No hay carretera que llegue a Machu Picchu. Salvo que camines varios días, el tren es la única forma de acercarse, y por eso conviene entender bien cómo funciona.
Esta guía explica desde dónde sale, qué diferencias reales hay entre servicios, cuánto equipaje admite y qué merece la pena mirar durante el trayecto.
Desde dónde sale el tren
La estación más usada es Ollantaytambo, en el Valle Sagrado, a unas dos horas por carretera desde Cusco. Es la opción más rápida y la más frecuente.
También hay salidas desde Poroy, muy cerca de Cusco, aunque este servicio no siempre opera y en temporada de lluvias suele suspenderse.
Y existe la salida desde Urubamba, cómoda si te alojas en la parte media del valle.
Todos los trenes terminan en Aguas Calientes, el pueblo al pie de la montaña, desde donde suben los autobuses a la ciudadela.
Servicios: qué diferencia hay realmente
Hay dos operadores, y cada uno tiene varias categorías. La diferencia principal no es la velocidad, porque todos tardan prácticamente lo mismo.
Lo que cambia es el confort: amplitud de asiento, ventanas panorámicas en techo, servicio de comida a bordo y, en las categorías altas, vagón mirador o música en vivo.
Los servicios de gama alta incluyen atención tipo restaurante y coche observatorio con barra, y son bastante más caros.
Los servicios estándar cubren lo esencial: asiento cómodo, ventanas amplias y un refrigerio ligero.
Para la mayoría de viajeros, el servicio intermedio con ventanas panorámicas es el mejor equilibrio entre precio y experiencia.

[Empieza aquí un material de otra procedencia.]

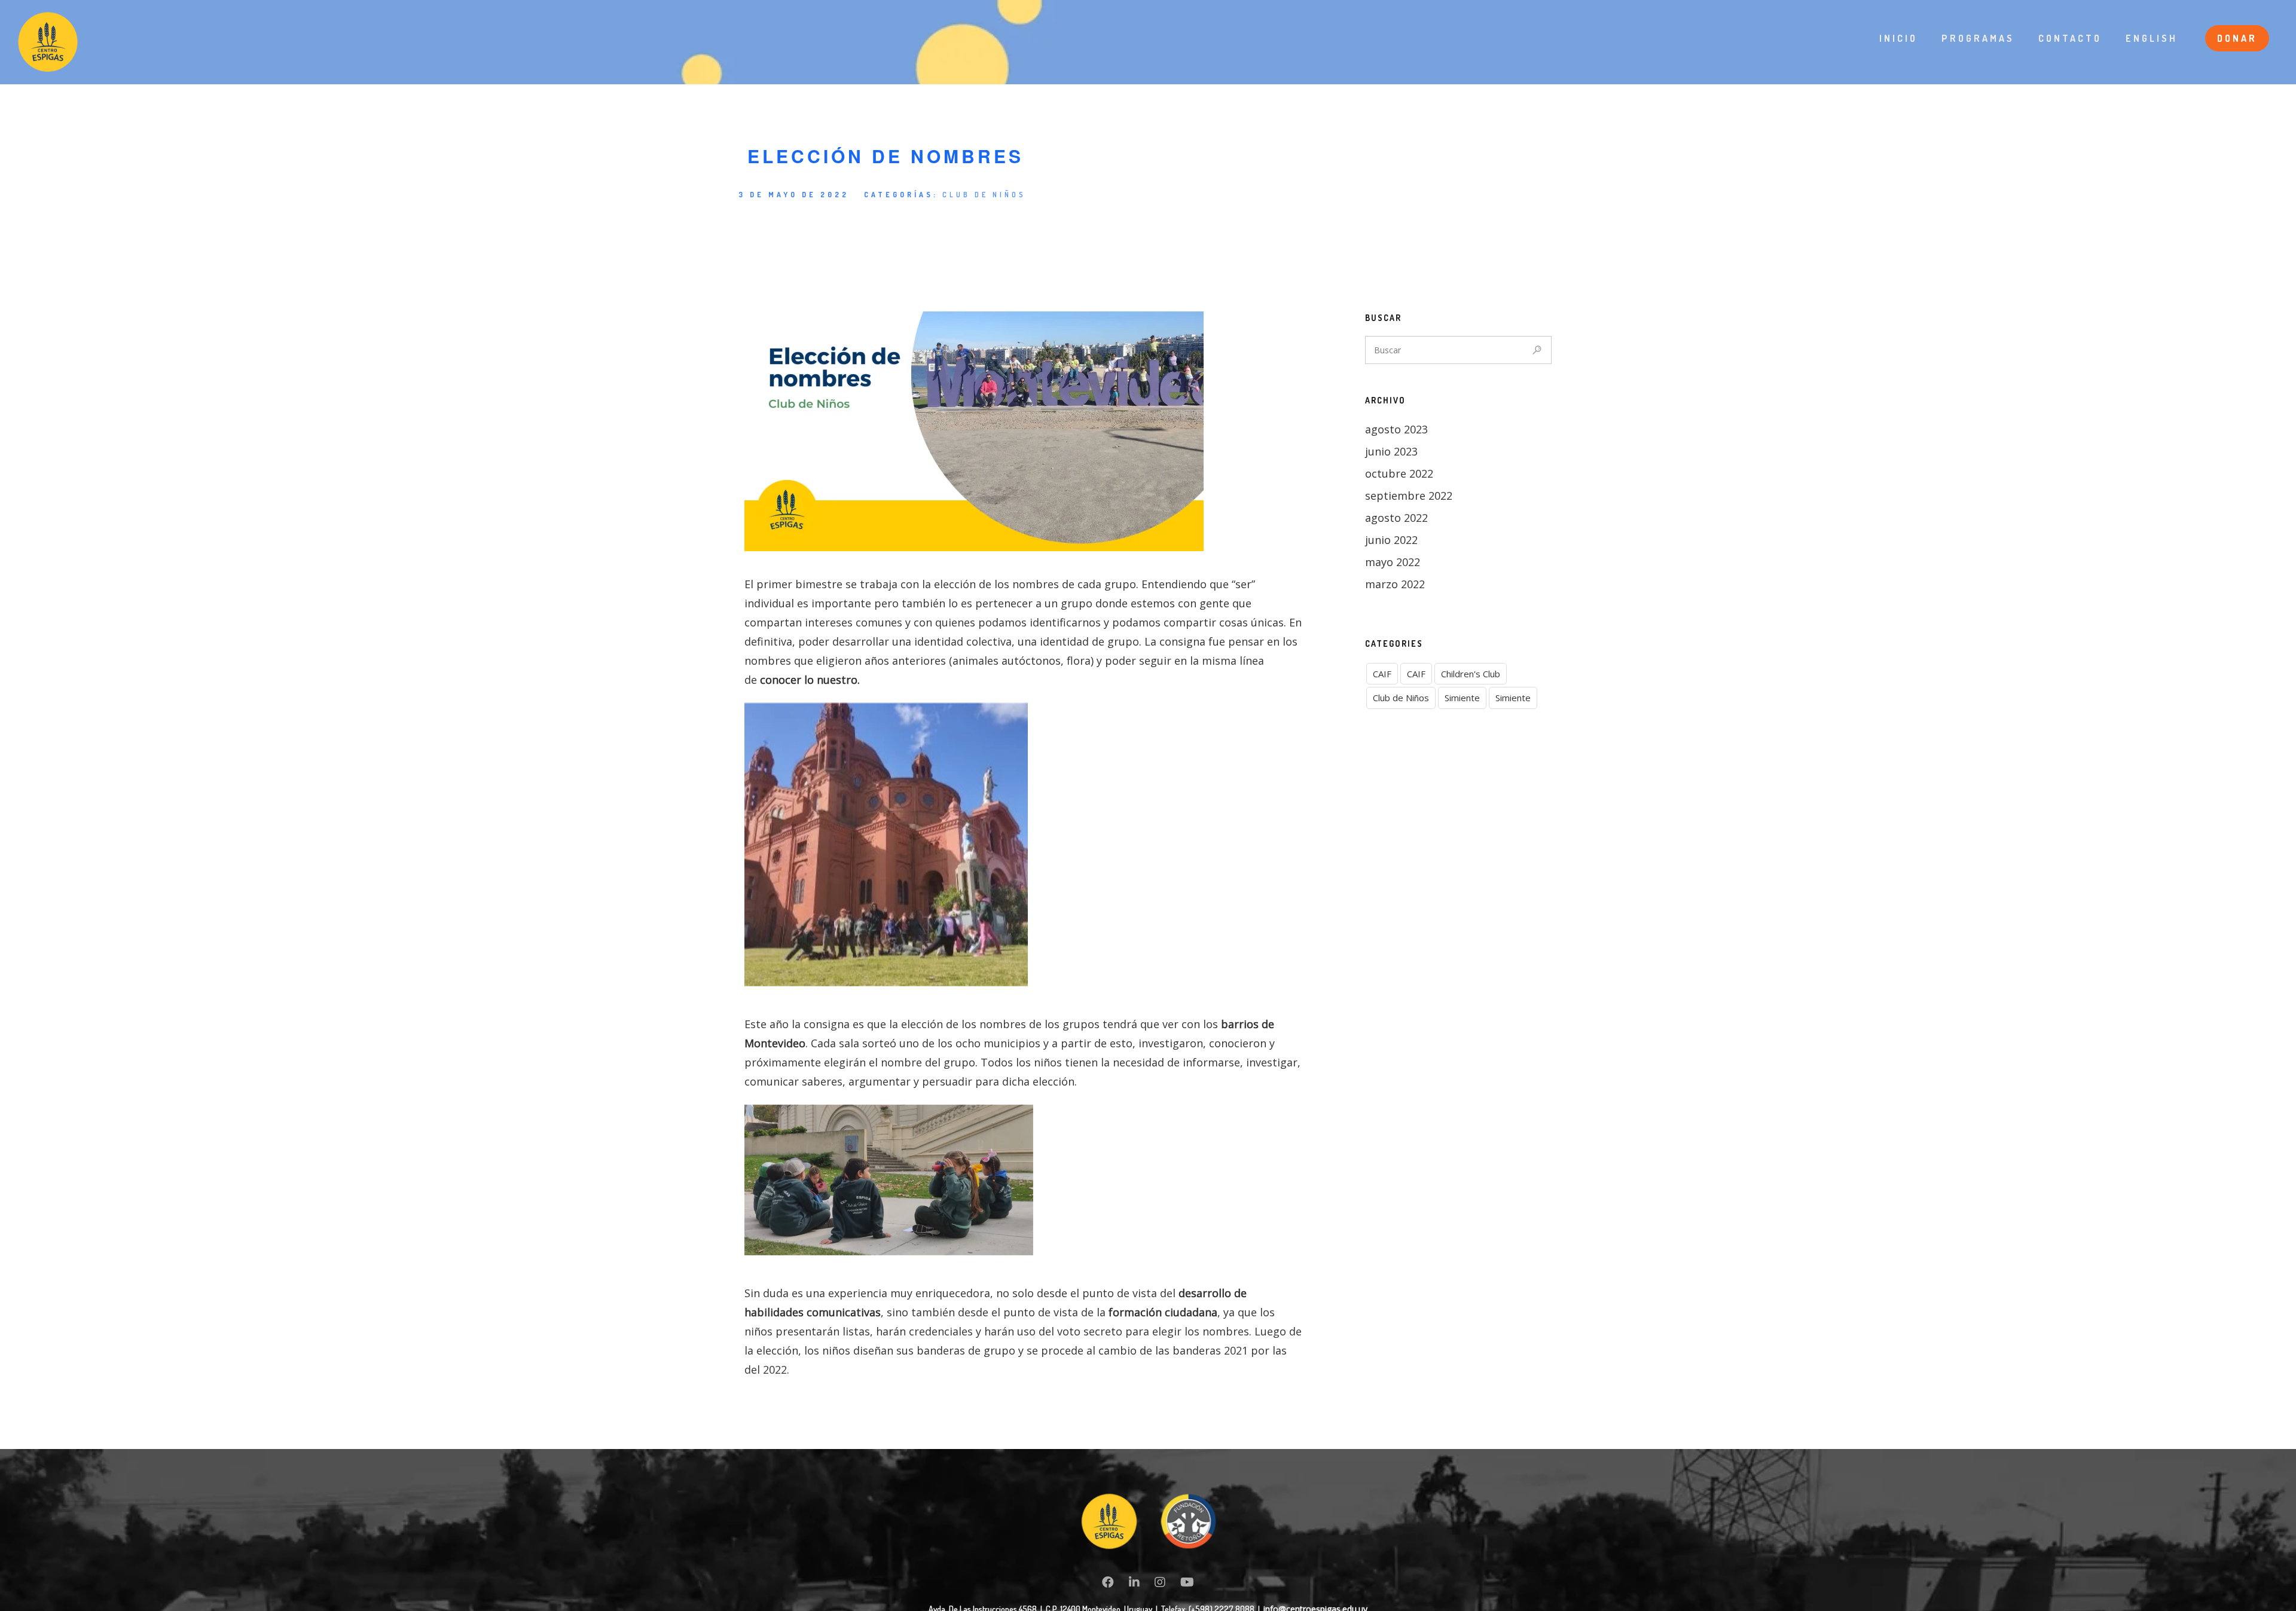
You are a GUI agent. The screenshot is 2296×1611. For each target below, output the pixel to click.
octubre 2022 (1399, 473)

Equipaje: la regla que sorprende a todos
El tren limita el equipaje a un bulto de mano por pasajero, con un peso máximo que ronda los cinco kilos.
No es una recomendación: en Ollantaytambo lo comprueban antes de subir, y las maletas grandes no pasan.
La solución habitual es dejar el equipaje grande en el hotel de Cusco u Ollantaytambo, que casi todos guardan sin coste.
Lleva contigo solo lo de una noche: muda, aseo, cargador, medicación y documentos.
Documentos y horarios
El billete es nominativo y se comprueba con el pasaporte al embarcar, así que el nombre debe coincidir exactamente con el del documento.
Preséntate en la estación con al menos treinta minutos de antelación; los trenes salen puntuales y no esperan.
Reserva con antelación en temporada alta, entre junio y agosto, cuando los horarios buenos se agotan.
Y cuadra el horario del tren de vuelta con tu franja de entrada a Machu Picchu, que es el error de planificación más común.

Qué llevar en el viaje
Ropa en capas: se sale con frío del valle y se llega a Aguas Calientes con clima cálido y húmedo de ceja de selva.
Chubasquero ligero, porque llueve con frecuencia en la parte baja aunque en Cusco haga sol.
Agua, algo de comer y efectivo en soles, ya que en Aguas Calientes no todos los sitios aceptan tarjeta.
Repelente de insectos: en esta zona hay mosquitos y se notan bastante más que en la altura.
Y batería cargada o power bank, porque no todos los vagones tienen enchufes.

Qué se ve por la ventana
El trayecto sigue el río Urubamba y baja unos mil metros de altitud en poco más de hora y media.
Ese descenso se ve: la vegetación pasa de seca a densa y aparecen orquídeas, helechos y bromelias.
Si vas desde Ollantaytambo, siéntate en el lado izquierdo en el sentido de la marcha para tener el río más a la vista.
En el kilómetro 82 y en el 104 verás bajar a los caminantes del Camino Inca: es el punto donde empiezan sus rutas.
El tren no es solo transporte. Es la parte del viaje donde se entiende que Machu Picchu está entre los Andes y la Amazonía.